Bare metal or virtualize?

Solution 1:

No question, virtualize. The benefits and flexibility afforded by virtualization far outweigh the negligible performance hit.

Your plan, though is sub-optimal, primarily because Virtualbox is a desktop-grade virtualization solution and is not intended for server usage.

Here's what I'd suggest: install (free) VMware ESXi on both servers, then create VMs on them as needed. If you don't care for ESXi, then consider Hyper-V or KVM. Leave the host OS/hypervisor as "clean" as possible, responsible only for running your VMs, and create VMs as needed. Don't run any application processes on the host OS.

If you have some budget for this, pick up the VMware Essentials Plus bundle, which gets you vCenter, which will allow you to do things like live VM migrations between hosts, centralized management, backups using tools like Veeam, etc.

Once you move to a virtualized environment, you'll never go back.

Solution 2:

Virtualizing will help with your needs tremndously.

We have a small business and virtualizing allows us to consolidate hardware, increase segregation of services to help with security, and helps with uptime because we can migrate VMs between hosts (hypervisors) very easily; something that is very difficult with baremetal.

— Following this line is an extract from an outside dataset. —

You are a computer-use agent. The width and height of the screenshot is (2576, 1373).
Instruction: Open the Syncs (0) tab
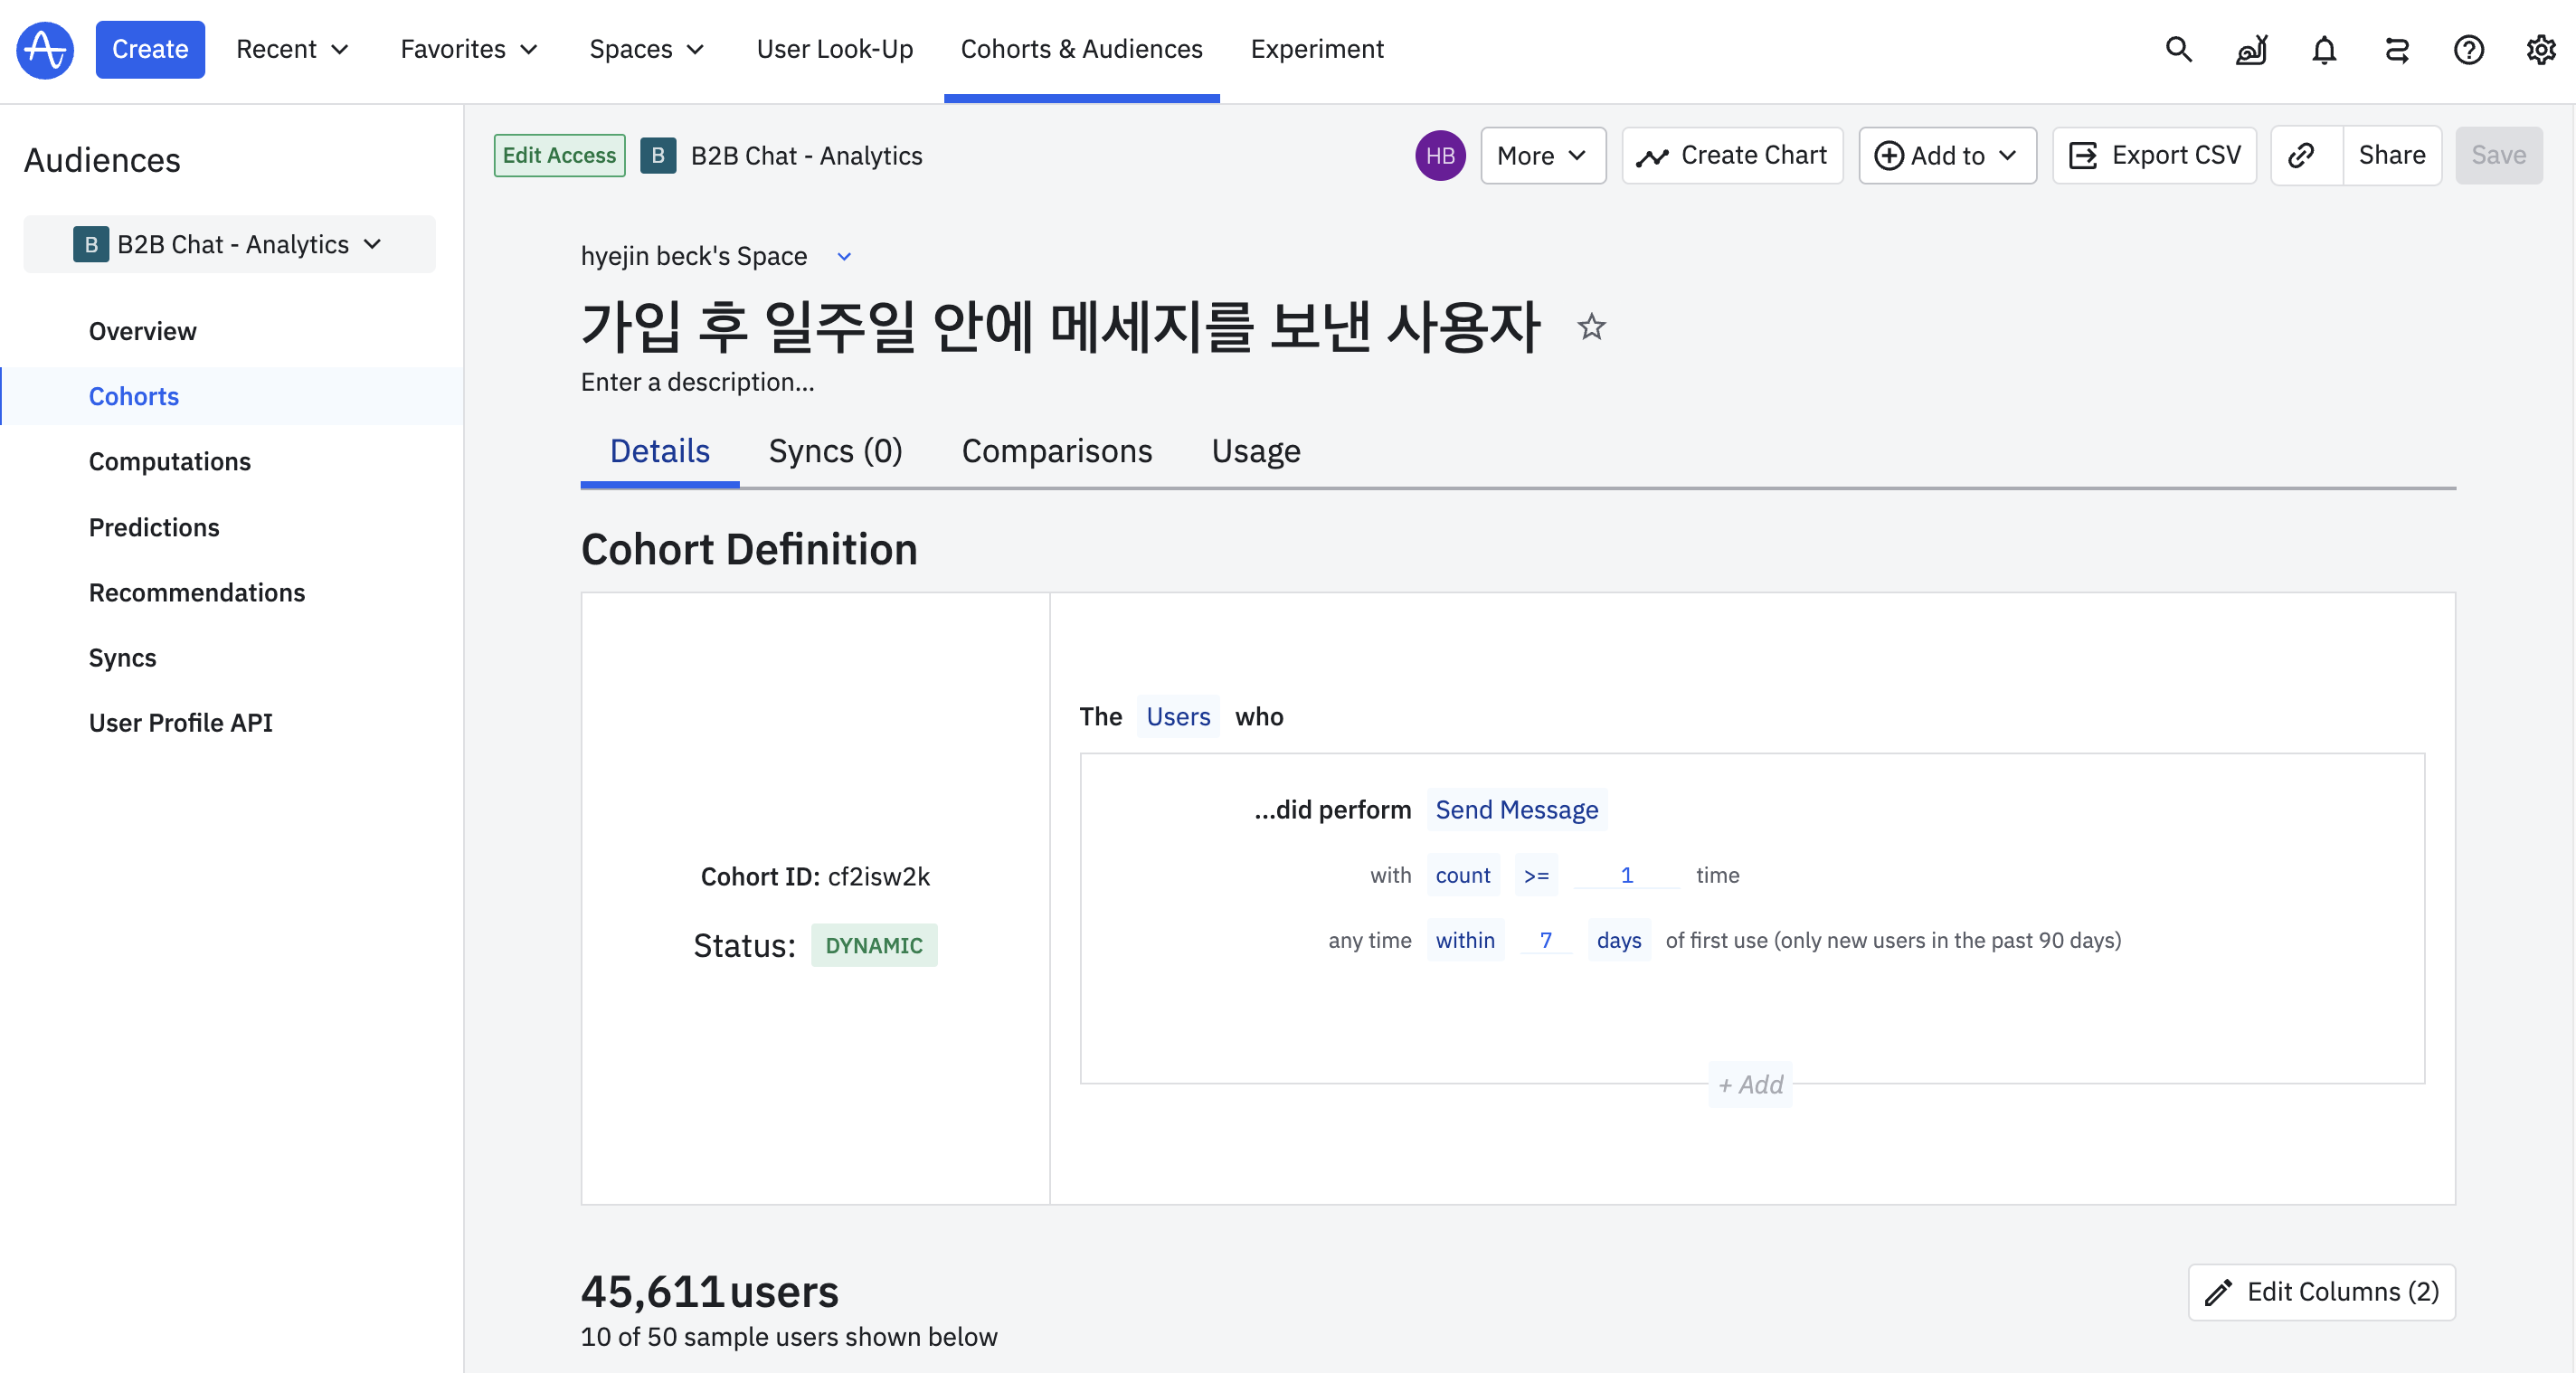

We use dated enterprise hardware in pairs with backup parts kept on site (fans, drives, etc) but have both a primary and secondary host; Our host runs VMs serving DRBD, Apache, MYSQL, Samba, NFS, Reslio Sync, Dropbox, etc. We let our host manage RAID arrays using MDADM. Utilizing DRBD the VMs are kept in sync on a backup server so downtime is almost a non-issue even with a catastrophic hardware failure on the primary host.

But being a small business it simplifies hardware management, allows us to run less hardware which has far reaching implications on budget and IT resources, and consolidates the management of our services because it is natural to administer all the VMs from a single console on a workstation; for us through Xen Center as we use XenServer.

Further it allows us to segregate things so things like cloud services can be virtually segregated from internal services providing a high degree of security. For example we serve two separate cloud file services in two separate VMs; one for field personel accessible via mobile devices and one for office personel accessible via the internal network.

As a note, our backup server (not secondary host) is not virtualized purposefully so we have baremetal access to our files in case of a software or configuration failure with our host. That is if our host corrupts our VMs or data stores somehow we have baremetal access to the files and VMs still.

In the end we can provide our company with enterprise grade file, backup, web, cloud, and other services all in house for minimal cost and maximum uptime. It also allows us to expand as we can integrate other services; planned in the near future are VPN services for remote book keepers and Android form services for field personel that needs a windows software intermediary to interface with MySql. Without virutalizing we would need to buy, run, and administer more hardware; virtualizing has eliminated the problem of hardware all together when adding such services and we can simply focus on integration of the software/service which can be daunting enough.